Halberstadtl l Sport sorgt in verschiedenen Situationen für vielfältige Emotionen. Jeder Sportler ärgert sich über ein verlorenes Spiel oder einen verpatzten Lauf. Mit Stolz wird der Sieg über den aktuellen Tabellenführer der Kreisliga nach dem Abpfiff  mit Bier und Bratwurst gefeiert. Jeder, der über viele Jahre Sport treibt und als Zuschauer verfolgt, hat unzählige Siege und Niederlagen erlebt. Geschichten über diese Ereignisse können ganze Abende füllen. Denn jeder weiß etwas über sein schönstes oder traurigstes Spiel zu erzählen. Manchmal spielt dabei auch gar nicht einmal das Ergebnis eine Rolle. Es sind die Umstände und vielleicht kleinen Randnotizen. Mancher Sportler schaffte es nah an die Profikarriere heran, anderen gelang es als ambitionierte Freizeitkicker den 1. FCM zu schlagen. Erstmals im neuen Jahr 2021 blicken vier Funktionäre und ein aktiver Fußballer, der allerdings auch schon als Trainer aktiv war, auf ihre schönsten und emotionalsten Erlebnisse als aktiver Sportler und Zuschauer zurück.

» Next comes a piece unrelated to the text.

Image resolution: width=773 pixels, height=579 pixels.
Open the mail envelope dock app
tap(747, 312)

Schönstes Erlebnis Sportler

Ich war nicht wirklich ein besonders erfolgreicher Sportler, wenn man mal von den Medaillen bei den Kreisspartakiaden absieht. Vor meinem 40. Lebensjahr hatte mich nochmal der sportliche Ehrgeiz gepackt, sodass ich mich als mich als ambitionierter Freizeitläufer versucht habe.

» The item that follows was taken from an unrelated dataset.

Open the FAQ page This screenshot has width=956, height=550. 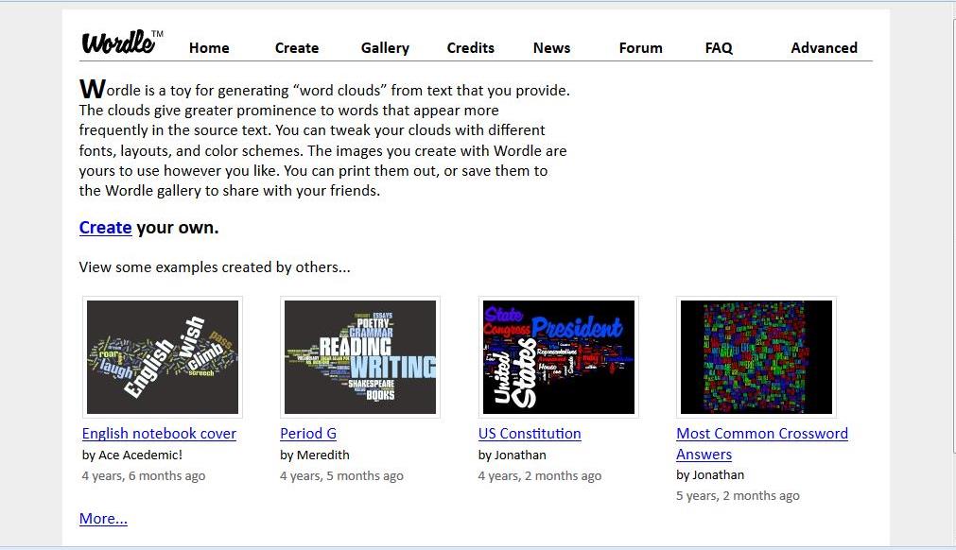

Mein schönstes Erlebnis als Sportler hatte ich beim Sparkassenmarathon 2010 in Halberstadt. Damals gehörte ich zum Organisationsteam. Mit Landrat Dr. Michael Ermrich und Lauflegende Waldemar Cierpinski hatten wir zwei Schirmherren für die Veranstaltung gewonnen, die sich auch aktiv an der Veranstaltung beteiligen und sich für die zehn Kilometer Distanz anmeldeten.

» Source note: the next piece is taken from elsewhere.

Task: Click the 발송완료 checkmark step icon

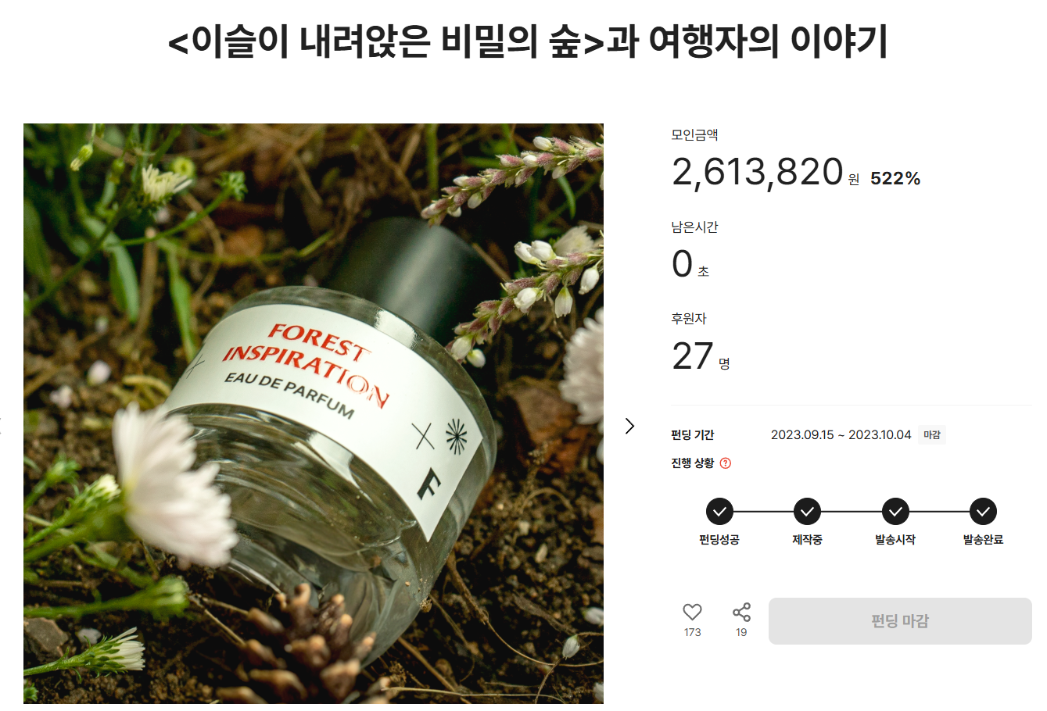Action: pos(983,512)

Waldemar Cierpinski schlug noch vor dem Startschuss vor, dass die Schirmherren mit mir gemeinsam auf die Strecke gehen sollte. Ich war eher skeptisch, denn ich war schon den Halbmarathon gelaufen und hatte als Organisator eigentlich andere Aufgaben. Er hatte mich dann überredet, dass wir uns für ein Pressefoto gemeinsam in der ersten Reihe der Startaufstellung positionierten. Das eigentliche Ziel, nach dem Start wieder einfach zurückzulaufen, konnte dabei nicht umgesetzt werden. Wir hatten nicht bedacht, dass uns die mehr als 1000 Läufer eine Weile im Spitzenfeld antreiben würden. So war ein gesichertes Zurücklaufen erst nach dem ersten Kilometer möglich. Doch ich hatte mich bereits von der Euphorie der Läufer*innen anstecken lassen, die ich so noch nicht erlebt hatte.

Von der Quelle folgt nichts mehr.